Молоко было прохладным, кисловатым от творога, я чувствовала, когда глотала его, какая я вся горячая внутри.
— Бабушка, Даня у нас что-то болеет, — робко сказала Шурка, — ты ей постели где в избе.
— Ну, вот так гости! Хворые пришли! Ничего, ничего, до свадьбы заживет, а то дык и к утру. Реветь вот надо меньше. — Говорила она вроде и не злые слова, но, убирая посуду со стола, резко ею брякала, и потому речь ее казалась недоброй.
Нам бросили в сенной чулан черную перинку, два полушубка под голову. В чулане было черным-черно, вплотную к зрачкам подступала чернота, давила на глаза.
Я поискала рядом с собой Шуру, обняла ее. Ко мне сзади привалилась Ася и дышала прямо в шею. Так мы лежали, тесно прижавшись, и скоро перед моими глазами опять поплыли картины. То дорога между зеленых, свежих полей, то какой-то цветок, то гороховая путаница, кучерявость, то страшный овраг. Все это быстро мелькнуло, как странички книги, которую листают, враз собрав листы и выпуская их веером из-под большого пальца. Остановилось листание на той картинке, которую я долго не хотела открывать: дома за вечерним чаем плачет мама, плачет бабушка, а папа нервно курит, отвернувшись от них к окну. Окно черное, только золотой венчик лампы отражается в нем. Странно, почему они плачут за чаем? Бабушка подносит чашку к губам, а с губ с обеих сторон в чашку — кап, кап… И мама тоже запивает слезы чаем. Почему они не ищут нас?

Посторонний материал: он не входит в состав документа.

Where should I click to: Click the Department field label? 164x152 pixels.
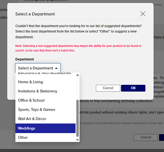25,59
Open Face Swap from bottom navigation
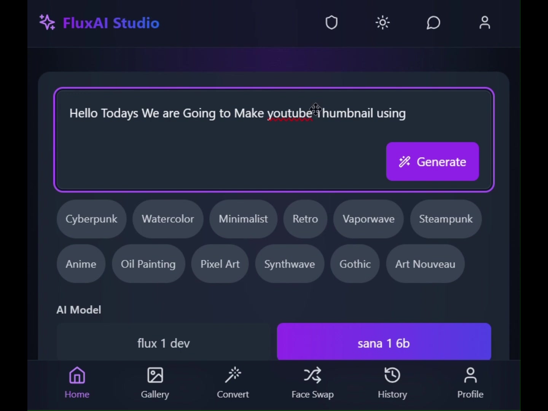 click(312, 383)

A-а! Они, наверное, думают, что я уже умерла! Что уже нечего искать! А я-то что же?
Так и останусь тут, у этой недоброй бабушки, в этом черном чулане?
Мне уже не верится, что завтра я смогу подняться на ноги и снова пройти ту солнечную, зеленую дорогу, которая привела нас сюда. Я и правда умру сегодня ночью… И я плачу, тихо, горько, еле слышно всхлипывая, намокая от слез, орошая ими Шурку. А Шурка уже засыпает, она и хочет утешить меня, но сон ее не пускает ко мне… Зато Ася отзывается сразу, ей плохо оттого, что она далеко от мамы. Только мужественный Андрюшка мирно сопит в своем уголке на полушубке.

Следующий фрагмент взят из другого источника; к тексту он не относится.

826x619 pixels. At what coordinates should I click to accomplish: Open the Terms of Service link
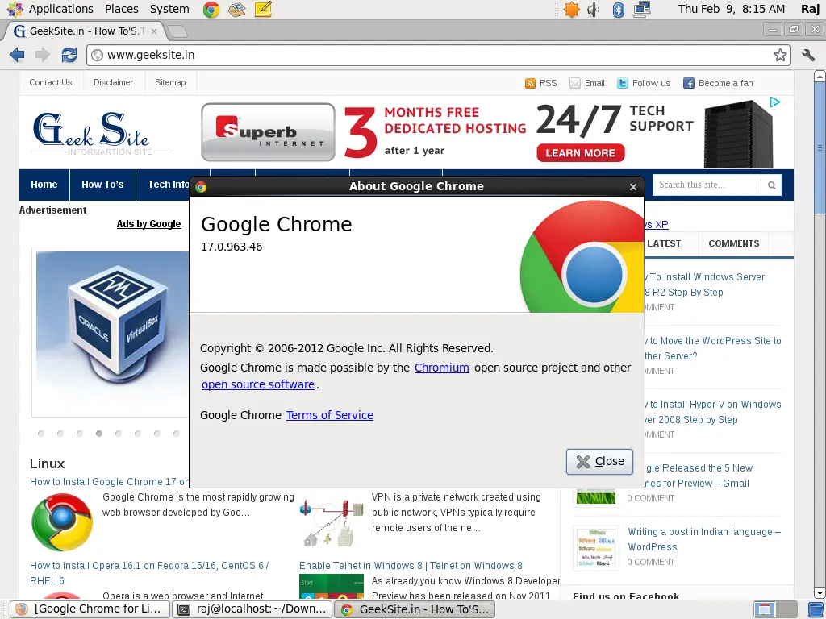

Проснулась я от сильной, острой радости, от которой подпрыгнуло мое сердце и, сразу открывшись, вспыхнули глаза. И вот снова, снова зовет такой родной, такой добродушный, такой и ласковый и насмешливый голос:
— Да где это тут они? Дашутка, глупышка, ты тут?

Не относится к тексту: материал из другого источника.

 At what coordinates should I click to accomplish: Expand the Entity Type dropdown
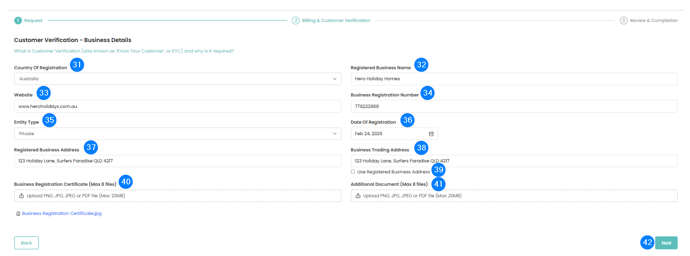coord(177,134)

— Пап! Папка! — кричу я и бросаюсь в его руки. Вот они уже отыскали меня в темноте, провели по голове, по лицу. От рук пахнет табаком, деготком, лошадью, они почему-то сырые, не мокрые, а именно сырые…
Вот рассвело в сенях: жидкий, желтоватый свет от маленькой трехлинейной лампешки в руках у Шуркиной бабушки, и я вижу дядю Ахмета, Асиного отца, директора нашего совхоза, он только входит в сени, а Аська уже стоит рядом со мной и моим папой.